Wednesday, September 23, 2009

Mountains Goblins are Cool, Too

You know, it's not only about the kappa. There are all these other creatures lurking out there. Recently I've been enamored with one fellow in particular--the tengu/mountain goblin.

Mmm, doesn't he just sound sexy?

See, my next book will have some (quite a bit?) of tengu folklore in it. So I've been researching like a mad woman. I've even started visiting temples in the prefecture dedicated to this fearsome beastie.

Yesterday's was a gem.

Here's what a tengu looks like. This is keychain I bought at the temple. In the background there is another mountain goblin and a beer looking on.
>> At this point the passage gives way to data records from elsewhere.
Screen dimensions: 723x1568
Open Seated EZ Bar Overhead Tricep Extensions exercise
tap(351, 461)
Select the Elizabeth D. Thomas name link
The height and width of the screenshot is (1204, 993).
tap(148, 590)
Here's the "other" tengu. It's a clay bell actually. Behind him you have a sweet bean rice cake. The rice cake has "me" written on it. "Me" means eye. If you eat it your sight is supposed to improve. But that's a whole other blog. After I eat a thousand of these puppies I'll let you know what happens.

Okay, the tengu basics. I'll make this quick.

Some general attributes of mountain goblins are the ability to shape shift, to move instantly from one place to another without using their wings (they have wings!), and to show up in your dreams. Also, they are the patron of martial arts and weapon smithing. As for clothes, the tengu walk around on tall, one-toothed geta shoes, they carry a fan with which they can control the winds, and they pretty much dress like the yamabushi (mountain ascetic) and that's just cool. Some are good guys, some not so much.

Mountain goblins also come in two flavors. One is the little tengu, or crow tengu. They are black, beaked, crow-like. Here's a picture from the temple yesterday. Look at those forearms!

The second type is called the konoha or tumbling leaf tengu. They are more human looking although they have bright crimson faces and long, long noses. Here's one of those:

Back in the day people used to believe mountain goblins would swoop in and kidnap people/children. They called this 'kamikakushi' (神隠し) , hidden by god. Sometimes these people would return suddenly with no memory of where they'd been, or they'd have memories of distant lands that they couldn't have possibly visited on foot.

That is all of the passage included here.